While in London I’ve been lucky enough to attend 20 or so codebar events - over two summer internships. codebar is a weekly mentoring initiative with the goal of improving diversity in technology - for those who didn’t know. They’ve got a website that you can check out here.

Last year I tutored for HTML, CSS and Ruby - this year I’ve been tutoring with students working on their own Rails projects. During my time as a coach I’ve learned a lot about what I don’t know, ways to phrase some common sticking points, and more - here are some suggestions for getting the most out of being a codebar coach.

Getting In

The first step to being a coach is to qualify as an attendee - host offices have limited space and there’s only so much pizza to go round! Sign up to receive invitation emails for the meet up nearest you. Invitations are normally sent out mid-afternoon on a Friday and it’s a first come first served process.

Normally the event is full in a few hours for coaches - I’ve heard it can be an even shorter period for students. There is a waiting list but the only time I moved up the list enough to attend on a tube strike day!

What to Coach

Students attending say what they’re working on when signing up for the event, some work on codebar tutorials but more and more people are working on their own projects. When all the pizza’s gone students names and topics are called out and coaches volunteer to be paired up.

I’d recommend trying out tutoring on both the tutorials and projects.

Tutorials are good if you want to review the content beforehand or want to hone your explanations of a certain set of concepts.

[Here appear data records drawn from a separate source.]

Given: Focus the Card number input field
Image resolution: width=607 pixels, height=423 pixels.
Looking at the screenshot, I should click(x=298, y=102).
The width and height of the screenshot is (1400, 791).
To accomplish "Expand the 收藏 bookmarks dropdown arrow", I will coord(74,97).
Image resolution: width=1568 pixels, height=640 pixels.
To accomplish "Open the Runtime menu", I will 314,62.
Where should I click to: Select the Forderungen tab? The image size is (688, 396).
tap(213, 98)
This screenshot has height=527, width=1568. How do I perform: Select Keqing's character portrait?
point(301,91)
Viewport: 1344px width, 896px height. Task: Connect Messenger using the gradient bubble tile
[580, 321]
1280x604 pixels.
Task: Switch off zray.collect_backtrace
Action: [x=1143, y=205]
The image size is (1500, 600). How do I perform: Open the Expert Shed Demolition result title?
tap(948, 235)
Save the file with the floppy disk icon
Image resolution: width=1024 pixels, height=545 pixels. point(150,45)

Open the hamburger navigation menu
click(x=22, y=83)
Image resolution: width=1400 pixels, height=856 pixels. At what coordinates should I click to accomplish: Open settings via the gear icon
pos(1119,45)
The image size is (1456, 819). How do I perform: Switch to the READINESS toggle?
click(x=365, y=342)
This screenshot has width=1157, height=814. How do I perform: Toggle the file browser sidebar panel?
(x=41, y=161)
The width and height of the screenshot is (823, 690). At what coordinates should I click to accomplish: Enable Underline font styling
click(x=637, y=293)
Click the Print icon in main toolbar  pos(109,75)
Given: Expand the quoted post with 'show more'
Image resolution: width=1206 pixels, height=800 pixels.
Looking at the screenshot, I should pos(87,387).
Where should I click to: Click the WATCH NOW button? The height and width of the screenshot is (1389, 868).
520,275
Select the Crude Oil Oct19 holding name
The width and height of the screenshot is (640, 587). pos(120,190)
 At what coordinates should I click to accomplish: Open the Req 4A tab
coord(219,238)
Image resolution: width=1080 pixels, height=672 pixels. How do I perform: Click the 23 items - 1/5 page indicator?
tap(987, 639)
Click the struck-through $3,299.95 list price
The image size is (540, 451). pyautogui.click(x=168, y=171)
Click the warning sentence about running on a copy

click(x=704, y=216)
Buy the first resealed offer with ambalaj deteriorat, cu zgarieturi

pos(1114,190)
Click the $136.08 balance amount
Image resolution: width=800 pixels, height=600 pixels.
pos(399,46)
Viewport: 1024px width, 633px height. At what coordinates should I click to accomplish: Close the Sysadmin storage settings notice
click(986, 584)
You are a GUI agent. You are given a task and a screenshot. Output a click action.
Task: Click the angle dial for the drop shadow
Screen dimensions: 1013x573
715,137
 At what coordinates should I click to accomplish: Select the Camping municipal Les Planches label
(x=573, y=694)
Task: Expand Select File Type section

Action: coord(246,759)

However, I found doing the same set of tutorials each week to be somewhat repetitive.

I think tutoring projects is much tougher, coming up against a wider range of concepts and problems further from the core issues is the best lesson around in what you don’t know. We’ve all read that working outside your comfort zone is the only way to learn. If this aligns with your thinking then give tutoring projects a go. It’s pretty tiring work but you’re set to learn about as much as your two students!

Tips

Summing Up

I also tutored Rails for a year at university, I’d say this mind dump is based on around 80-90 hours of tutoring Rails to absolute beginners. I can’t recommend it enough - you’ll get just as much out of it as your students - just don’t forget to bring a loud voice and as much energy as you can find! And, leave some room for pizza!